The NASA-funded result is the subject of a paper in Science that appeared on October 16.
“Historically, you don’t get many experiments that might be more famous than these; they redefined our thoughts on the origin of life and showed unequivocally that the fundamental building blocks of life could be derived from natural processes,” said lead author Adam Johnson, an Indiana University graduate student with the NASA Astrobiology Institute team.
Co-author Jeffrey Bada at Scripps Institution of Oceanography at UC San Diego, talks about the reanalysis of Stanley Millers classic origin of life experiment. The paper, The Miller Volcanic Spark Experiment, offers analysis on how the essential building blocks of life may have arisen from volcanic eruptions.
“We found that a modern day version of the volcanic apparatus produces a wider variety of compounds,” Bada said.
Bada said that he believed that there was more to be learned from Millers original experiment. His lab was the first to perform follow up studies using Millers original apparatus and chemicals samples, which were discovered following Millers death in 2007.
Researchers reanalysed 11 of the original samples using contemporary analytical chemistry techniques and produced 22 amino acids, the building blocks of proteins, 10 of which had not been identified previously by Miller.
Miller’s classic Primordial Soup Theory, published in Science in 1953, is still widely used in high school chemistry labs to mimic chemical reactions that occur in vapor-rich volcanic eruptions.
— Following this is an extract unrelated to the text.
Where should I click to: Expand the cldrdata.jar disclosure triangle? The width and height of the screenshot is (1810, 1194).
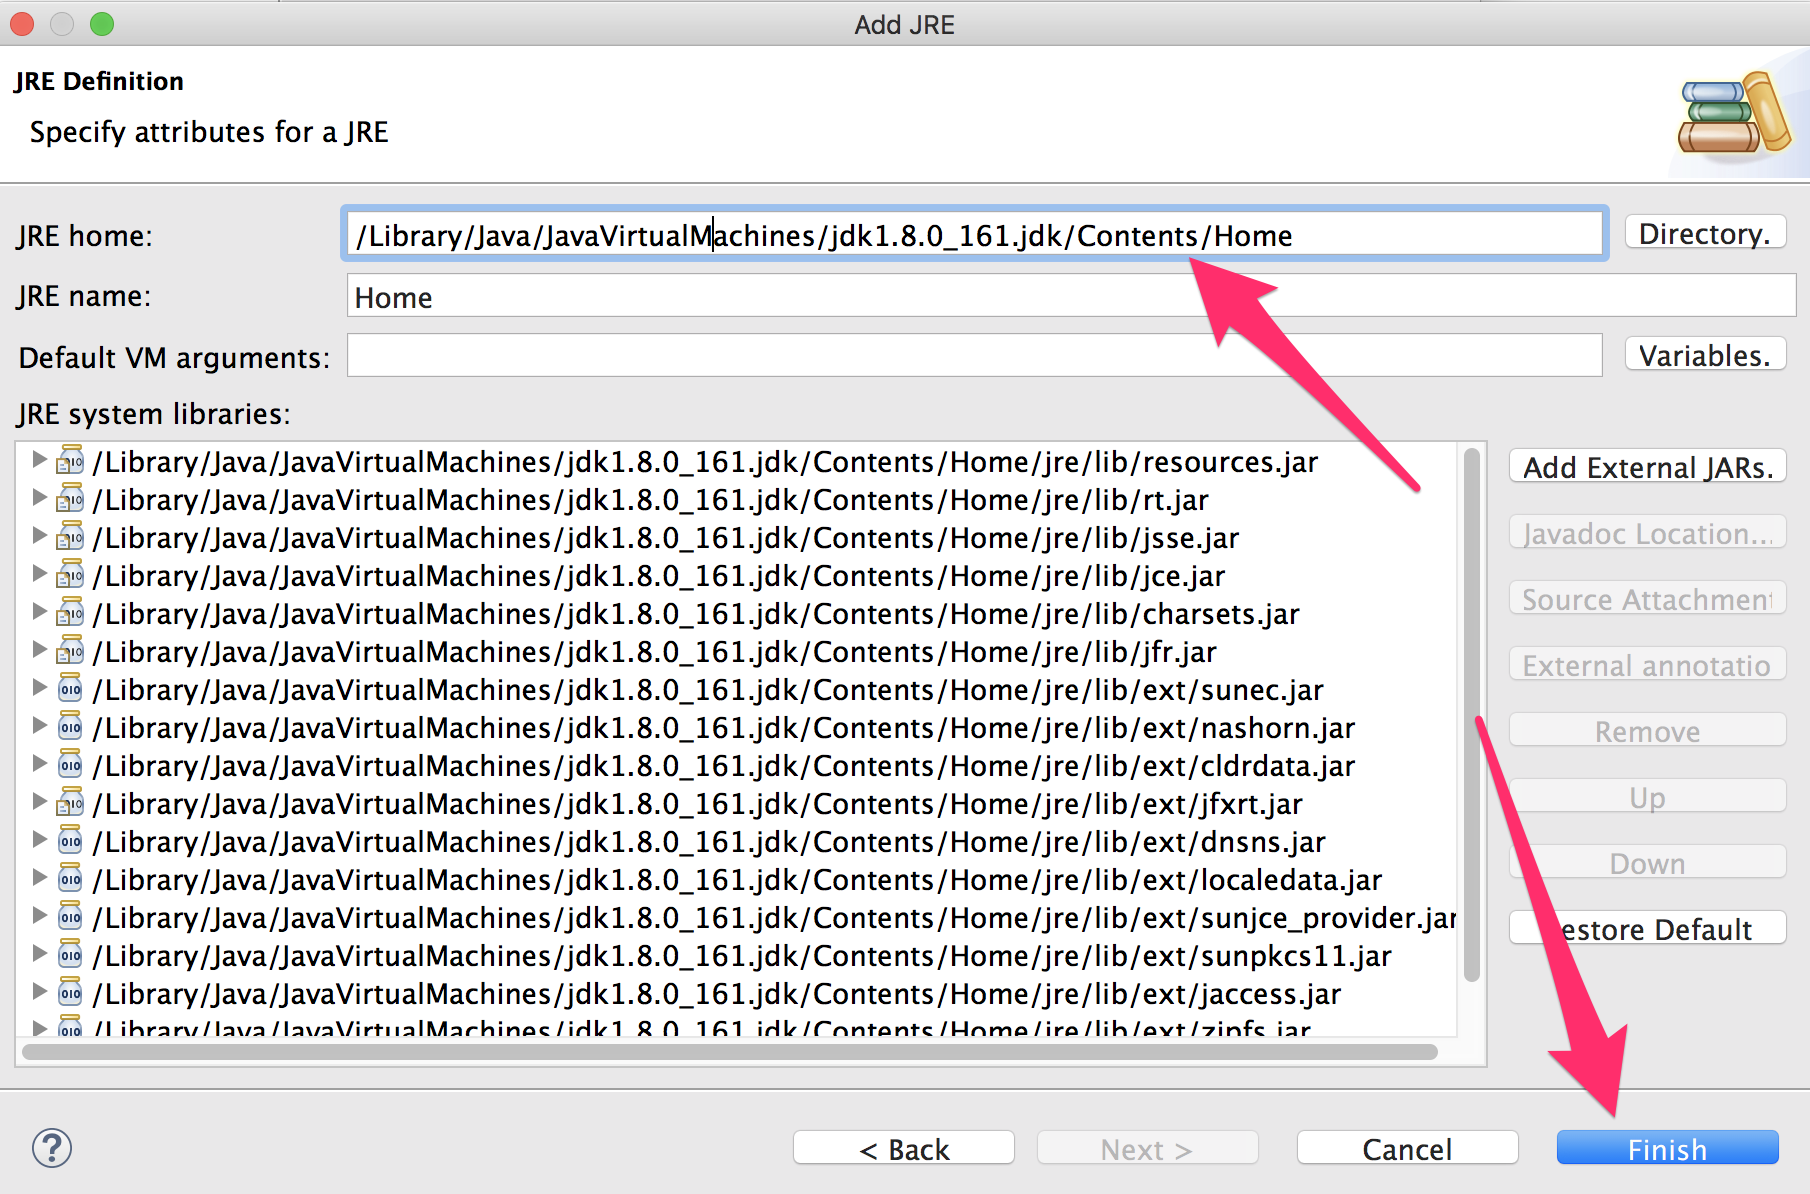(x=39, y=764)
The experiment circulated methane, ammonia, water vapor and hydrogen in a closed experiment, simulating the Earth’s early atmosphere and sent a lightning-like spark through it. Over a series of days, organic compounds formed in the mixture, demonstrating how Earth’s primitive atmosphere may have given rise to life.
There is a common belief that early Earth comprised of many small volcanic islands.
However, the current research suggests that lightning and release of gases associated with these volcanic eruptions could have produced the necessary chemical components to give rise to early life.